**Task brief**
Can you reproduce the listing below with every "image size" changed to "image dimensions" and nothing else altered?

++++ Records for the exercise ++++

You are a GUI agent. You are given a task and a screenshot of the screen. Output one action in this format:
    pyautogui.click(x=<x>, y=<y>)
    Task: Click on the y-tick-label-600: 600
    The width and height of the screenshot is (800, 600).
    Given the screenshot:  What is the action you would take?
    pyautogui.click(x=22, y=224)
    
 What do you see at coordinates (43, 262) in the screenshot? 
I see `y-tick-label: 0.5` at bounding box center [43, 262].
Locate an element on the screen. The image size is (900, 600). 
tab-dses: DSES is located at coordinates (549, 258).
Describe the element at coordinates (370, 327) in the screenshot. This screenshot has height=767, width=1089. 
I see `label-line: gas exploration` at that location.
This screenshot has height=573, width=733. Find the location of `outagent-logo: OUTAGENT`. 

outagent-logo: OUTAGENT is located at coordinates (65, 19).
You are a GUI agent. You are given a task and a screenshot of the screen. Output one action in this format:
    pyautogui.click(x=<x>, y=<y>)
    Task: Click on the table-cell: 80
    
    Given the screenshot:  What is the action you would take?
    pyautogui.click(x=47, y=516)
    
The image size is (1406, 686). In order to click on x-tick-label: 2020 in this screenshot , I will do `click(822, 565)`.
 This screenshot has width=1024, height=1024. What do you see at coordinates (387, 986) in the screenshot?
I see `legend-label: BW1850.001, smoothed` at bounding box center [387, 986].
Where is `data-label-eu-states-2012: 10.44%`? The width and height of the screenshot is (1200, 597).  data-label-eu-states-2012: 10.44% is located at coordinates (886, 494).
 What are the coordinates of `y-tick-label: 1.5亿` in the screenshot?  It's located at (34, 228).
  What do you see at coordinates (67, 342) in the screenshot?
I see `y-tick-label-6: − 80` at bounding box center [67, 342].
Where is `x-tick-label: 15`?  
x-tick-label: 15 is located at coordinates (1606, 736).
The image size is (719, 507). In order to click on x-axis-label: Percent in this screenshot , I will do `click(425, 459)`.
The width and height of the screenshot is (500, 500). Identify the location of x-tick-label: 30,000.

++++

**Answer to this task**
You are a GUI agent. You are given a task and a screenshot of the screen. Output one action in this format:
    pyautogui.click(x=<x>, y=<y>)
    Task: Click on the y-tick-label-600: 600
    The width and height of the screenshot is (800, 600).
    Given the screenshot:  What is the action you would take?
    pyautogui.click(x=22, y=224)
    
 What do you see at coordinates (43, 262) in the screenshot? 
I see `y-tick-label: 0.5` at bounding box center [43, 262].
Locate an element on the screen. The image dimensions is (900, 600). 
tab-dses: DSES is located at coordinates (549, 258).
Describe the element at coordinates (370, 327) in the screenshot. This screenshot has height=767, width=1089. 
I see `label-line: gas exploration` at that location.
This screenshot has height=573, width=733. Find the location of `outagent-logo: OUTAGENT`. 

outagent-logo: OUTAGENT is located at coordinates (65, 19).
You are a GUI agent. You are given a task and a screenshot of the screen. Output one action in this format:
    pyautogui.click(x=<x>, y=<y>)
    Task: Click on the table-cell: 80
    
    Given the screenshot:  What is the action you would take?
    pyautogui.click(x=47, y=516)
    
The image dimensions is (1406, 686). In order to click on x-tick-label: 2020 in this screenshot , I will do `click(822, 565)`.
 This screenshot has width=1024, height=1024. What do you see at coordinates (387, 986) in the screenshot?
I see `legend-label: BW1850.001, smoothed` at bounding box center [387, 986].
Where is `data-label-eu-states-2012: 10.44%`? The width and height of the screenshot is (1200, 597).  data-label-eu-states-2012: 10.44% is located at coordinates (886, 494).
 What are the coordinates of `y-tick-label: 1.5亿` in the screenshot?  It's located at (34, 228).
  What do you see at coordinates (67, 342) in the screenshot?
I see `y-tick-label-6: − 80` at bounding box center [67, 342].
Where is `x-tick-label: 15`?  
x-tick-label: 15 is located at coordinates (1606, 736).
The image dimensions is (719, 507). In order to click on x-axis-label: Percent in this screenshot , I will do `click(425, 459)`.
The width and height of the screenshot is (500, 500). Identify the location of x-tick-label: 30,000.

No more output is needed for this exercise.